* **EXTRAIT SOURCE**:
----
Les élections en Uruguay et l’Église catholique
De notre correspondant en Uruguay
PENDANT de nombreuses années, l’Uruguay a occupé une position spéciale en Amérique du Sud. Il était bien connu pour sa prospérité ainsi que pour sa législation sociale, une des plus avancées du continent.
Cependant, cette situation paisible et prospère a connu récemment une détérioration rapide. “Mettez fin à la disette et à l’inflation”, tel est le refrain général depuis quelques années. “Nous sommes écrasés d’impôts”, se plaignent les hommes d’affaires. “Pourquoi cette pénurie de denrées alimentaires ?”, se lamentent les ménagères. “Nous touchons un salaire de famine”, protestent les travailleurs.
La paix traditionnelle en Uruguay a été remplacée par des grèves et des manifestations d’étudiants et de travailleurs. Mais ce n’est pas tout. Des groupes de terroristes commettent des attentats à la bombe, des actes de brigandage, des enlèvements et autres actions dirigées principalement contre la police et le gouvernement.
Étant donné la situation, le gouvernement a restreint les droits individuels et a mobilisé les forces armées pour combattre les terroristes connus sous le nom de Tupamaros. Ces troubles ont engendré un sentiment général de crainte, d’anxiété et de désespoir. Beaucoup de personnes espéraient que les élections nationales, qui ont eu lieu fin 1971, allaient apporter un certain soulagement.
À l’approche des élections, la situation paraissait confuse pour les deux partis traditionnels et conservateurs. L’un est le Partido Nacional (Parti national), connu aussi sous le nom de blancos ; les membres de l’autre parti, le Partido Colorado (Parti Colorado), sont appelés également les colorados.
Depuis 1830, ces deux partis ont gouverné le pays tour à tour. Cependant, un nombre toujours croissant de gens désiraient un changement radical. Ils estimaient ce changement nécessaire pour sauver le pays d’un désastre économique et pour ramener la paix sociale et l’ordre.
Beaucoup d’autres personnes, quoique désirant des réformes, craignaient un changement complet. Elles se demandaient avec inquiétude ce que deviendrait leur mode de vie si les éléments politiques de gauche l’emportaient. Quoi qu’il en soit, il semblait peu probable qu’ils puissent l’emporter sur les blancos et les colorados. Aux élections précédentes, ces deux partis avaient obtenu 80 pour cent des voix.
Le slogan des partis de gauche était : “Unissons-nous pour vaincre !” Mais cela était-il possible ? Naguère, personne n’aurait pris au sérieux une telle coalition de petits partis. Néanmoins, il s’était passé quelque chose en Uruguay, quelque chose qui allait bouleverser bien des gens et qui impliquait l’Église catholique.
Crise dans l’Église
L’histoire de l’Église catholique dans ce pays a été une exception à la règle en Amérique du Sud. En 1919, les autorités uruguayennes décrétèrent une séparation totale entre l’Église et l’État ; après quoi le clergé vit baisser son pouvoir et son influence. La religion fut exclue du gouvernement, et celui-ci mit tous les cultes sur le même pied.
----
* **BLOC DE DONNÉES**:
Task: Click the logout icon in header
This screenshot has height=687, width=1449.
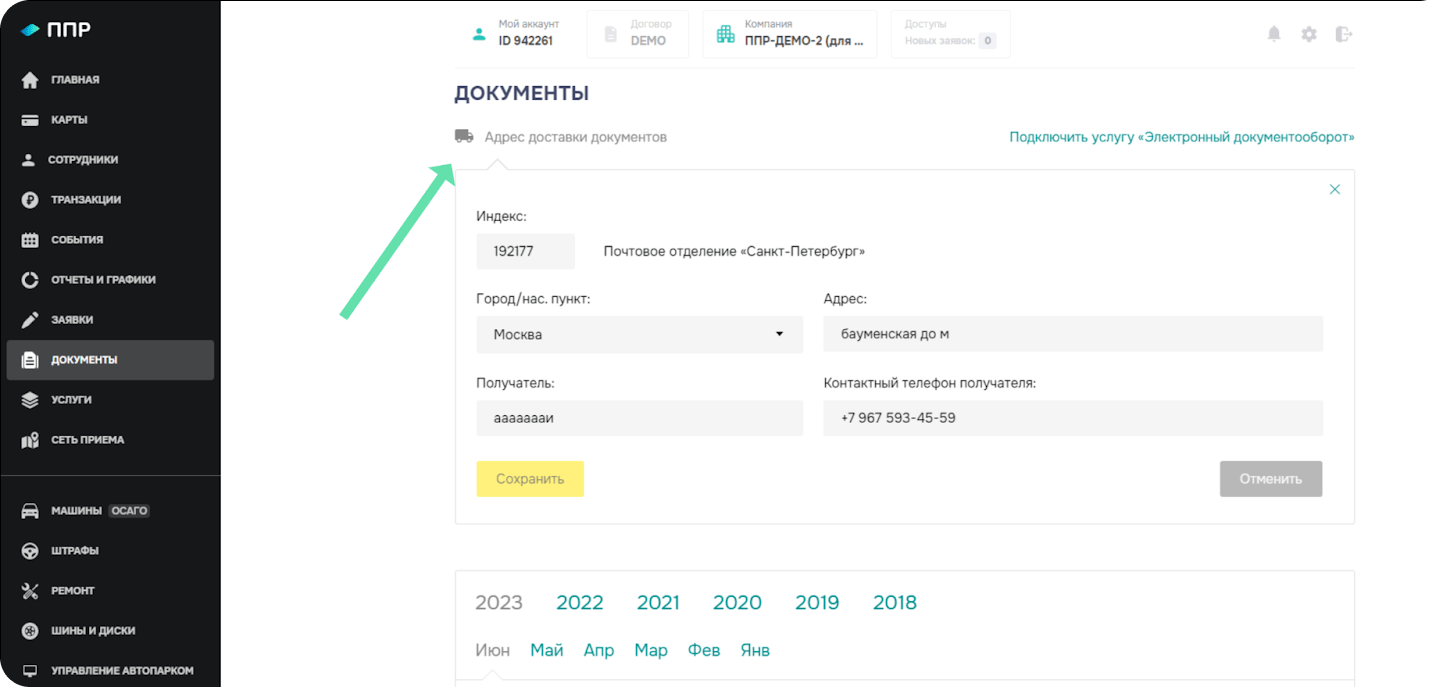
----
* **CONSIGNES**:
#1 Les affirmations suivantes concordent-elles avec l'extrait sur les élections en Uruguay ? Répondez par oui ou par non et citez chaque fois les mots de l'extrait qui tranchent.
(a) Les blancos et les colorados gouvernent le pays à tour de rôle depuis 1830.
(b) Aux élections précédentes, les deux partis traditionnels avaient obtenu 60 pour cent des voix.
(c) La séparation entre l'Église et l'État a été décrétée en 1919.
#2 Reprenez l'extrait sur les élections en Uruguay et poursuivez-le à partir de sa dernière phrase.

* **CORRIGÉ**:
#1
(a) Oui : « Depuis 1830, ces deux partis ont gouverné le pays tour à tour. »
(b) Non : « Aux élections précédentes, ces deux partis avaient obtenu 80 pour cent des voix. »
(c) Oui : « En 1919, les autorités uruguayennes décrétèrent une séparation totale entre l’Église et l’État »

#2
Beaucoup de personnes furent donc surprises en voyant dernièrement de plus en plus de prêtres prendre une part active à la politique. Or, ils ne s’engageaient pas seulement dans les partis traditionnels, mais aussi dans les organisations terroristes.
Au cours d’une étonnante entrevue télévisée, Juan C. Zaffaroni, prêtre jésuite, a scandalisé son auditoire en déclarant publiquement qu’il approuvait les terroristes. On lui demanda : “Croyez-vous que la violence soit compatible avec la morale chrétienne ?” Il donna alors cette réponse renversante : “Le Christ lui aussi prendrait une mitrailleuse s’il vivait aujourd’hui.”
Bientôt la police découvrit que des prêtres catholiques étaient impliqués dans les mouvements séditieux. Parmi le groupe de Tupamaros arrêté après avoir enlevé un banquier bien connu, figurait un prêtre nommé Indalecio Olivera. Un autre prêtre uruguayen, Uberfil Monzón, fut arrêté au Paraguay et accusé de faire partie d’un mouvement international d’agitateurs dont le quartier général se trouvait en Uruguay.
D’après les journaux El País et La Mañana, la police et les forces militaires qui perquisitionnèrent dans des églises de Montevideo et d’autres villes, y trouvèrent de grandes quantités de publications révolutionnaires. Elles y découvrirent également des armes, des munitions et de quoi fabriquer des bombes explosives. Dans une des églises, on arrêta un insurgé recherché depuis longtemps.
Autres surprises
Cependant, une autre surprise attendait les catholiques sincères. On annonça publiquement que le Parti catholique chrétien démocrate allait s’unir avec le FIDEL (Frente Izquierda de Liberación) communiste, le parti socialiste, le parti des travailleurs révolutionnaires, le mouvement pro-castriste 26 de Marzo et d’autres groupes politiques de gauche. Ensemble ils formeraient une nouvelle coalition de partis gauchistes appelée Frente Amplio (Front élargi).
Certains chefs religieux ont condamné la fusion “Chrétiens-communistes”. D’autres cependant ont applaudi à cette nouvelle alliance. L’Église est donc profondément divisée. Néanmoins, Haroldo Ponce de León, vicaire général de l’archevêché de Montevideo, déclara : “J’estime qu’aucun de ces partis qui se présentent aux élections n’est interdit aux chrétiens.”
Une publication jésuite, Perspectiva de Diálogo, a approuvé la formation du Frente Amplio. Elle a critiqué sévèrement le gouvernement qui a pris des “mesures répressives contre les classes populaires au profit de l’oligarchie nationale et du colonialisme extérieur”.
Les membres des Églises plus conservateurs sont choqués et déçus en constatant que certains ecclésiastiques approuvent la coalition de gauche. Un lecteur catholique d’un important quotidien de Montevideo écrivit : “Il semble impensable que des prêtres du peuple de Dieu puissent s’efforcer de devenir des chefs du Front marxiste (...). Ils se servent de la prêtrise pour aider les hordes de Lénine, Mao, Castro et autres ‘saints’ hommes.”
Une “campagne acharnée”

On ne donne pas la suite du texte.